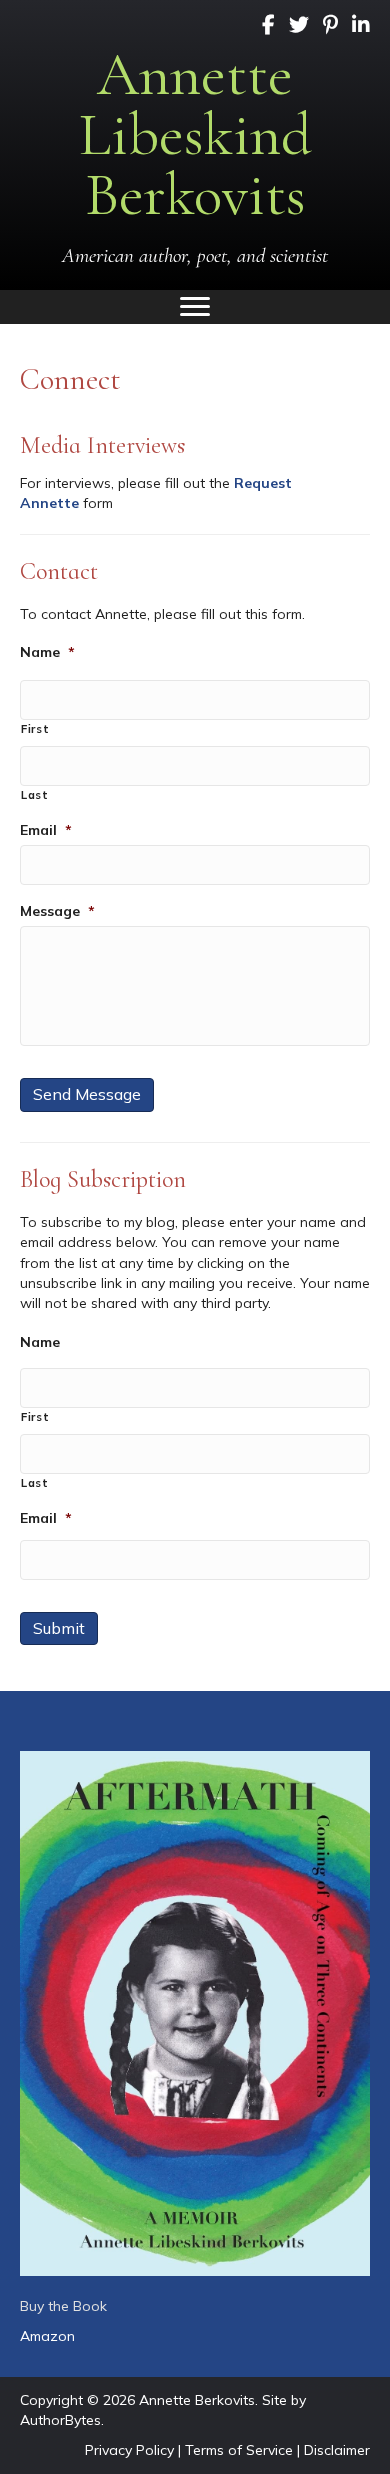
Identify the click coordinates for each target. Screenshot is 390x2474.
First (35, 729)
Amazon (47, 2336)
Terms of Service (239, 2450)
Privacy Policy (129, 2450)
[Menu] (195, 307)
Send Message (87, 1094)
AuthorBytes (60, 2420)
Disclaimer (337, 2450)
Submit (59, 1628)
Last (35, 795)
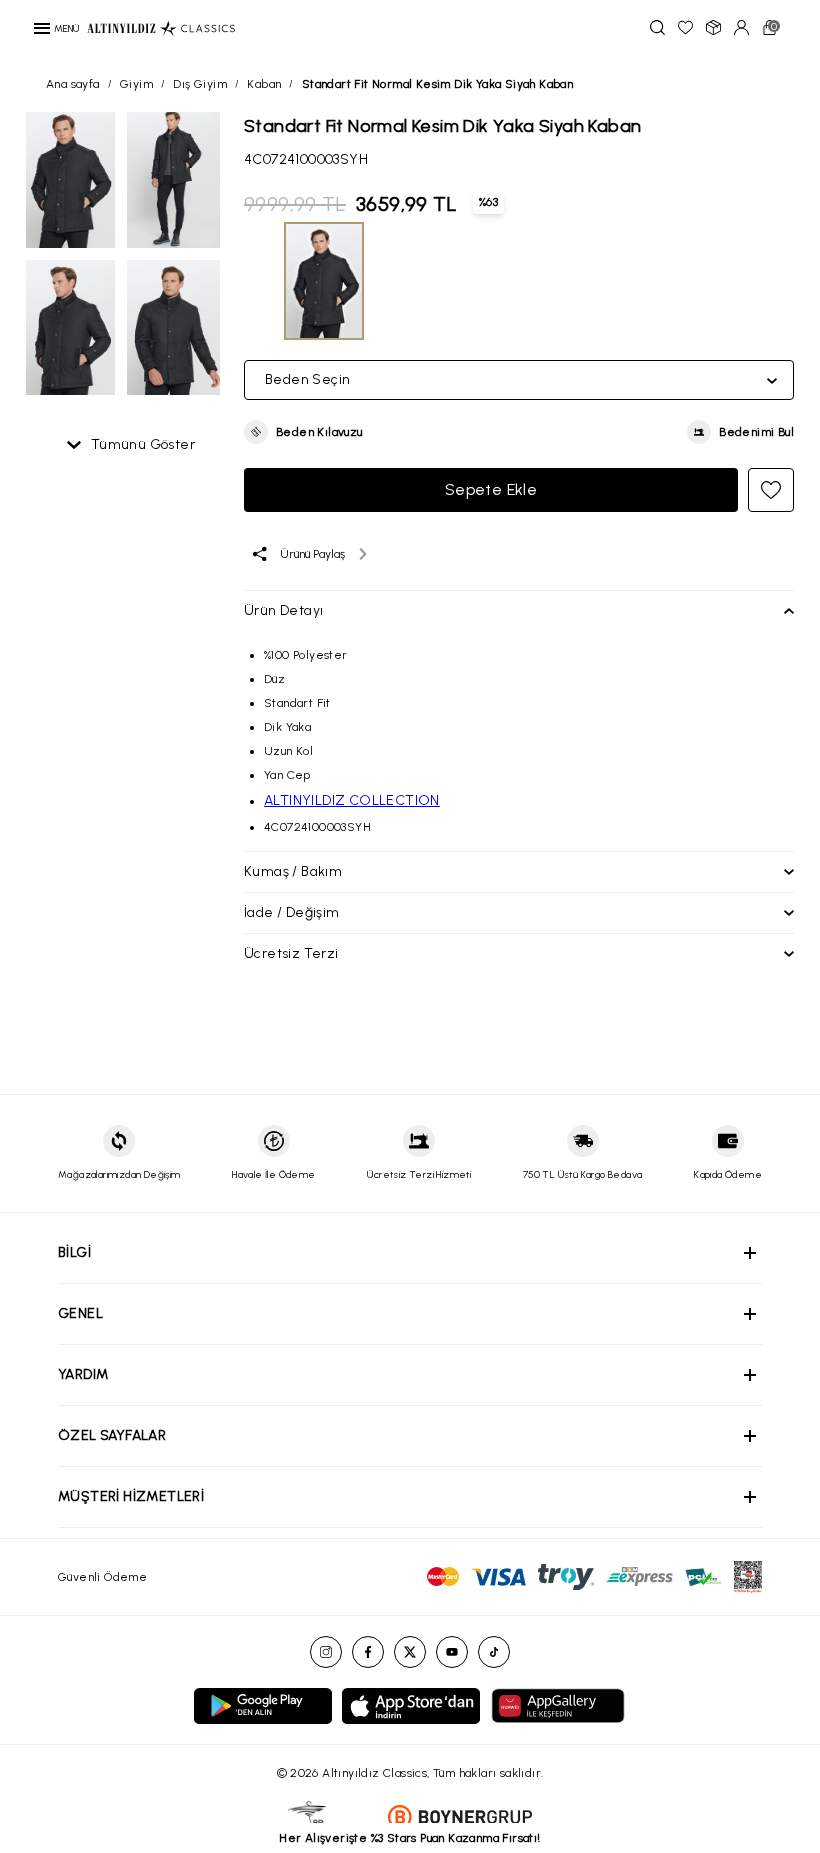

-.-.-

Leave the pictures out, and retype exactly the lines from the one containing "[Menu] (195, 307)" through the last line of the entries above, both included.

Solution to this problem>
[Menu] (195, 307)
Send Message (87, 1094)
AuthorBytes (60, 2420)
Disclaimer (337, 2450)
Submit (59, 1628)
Last (35, 795)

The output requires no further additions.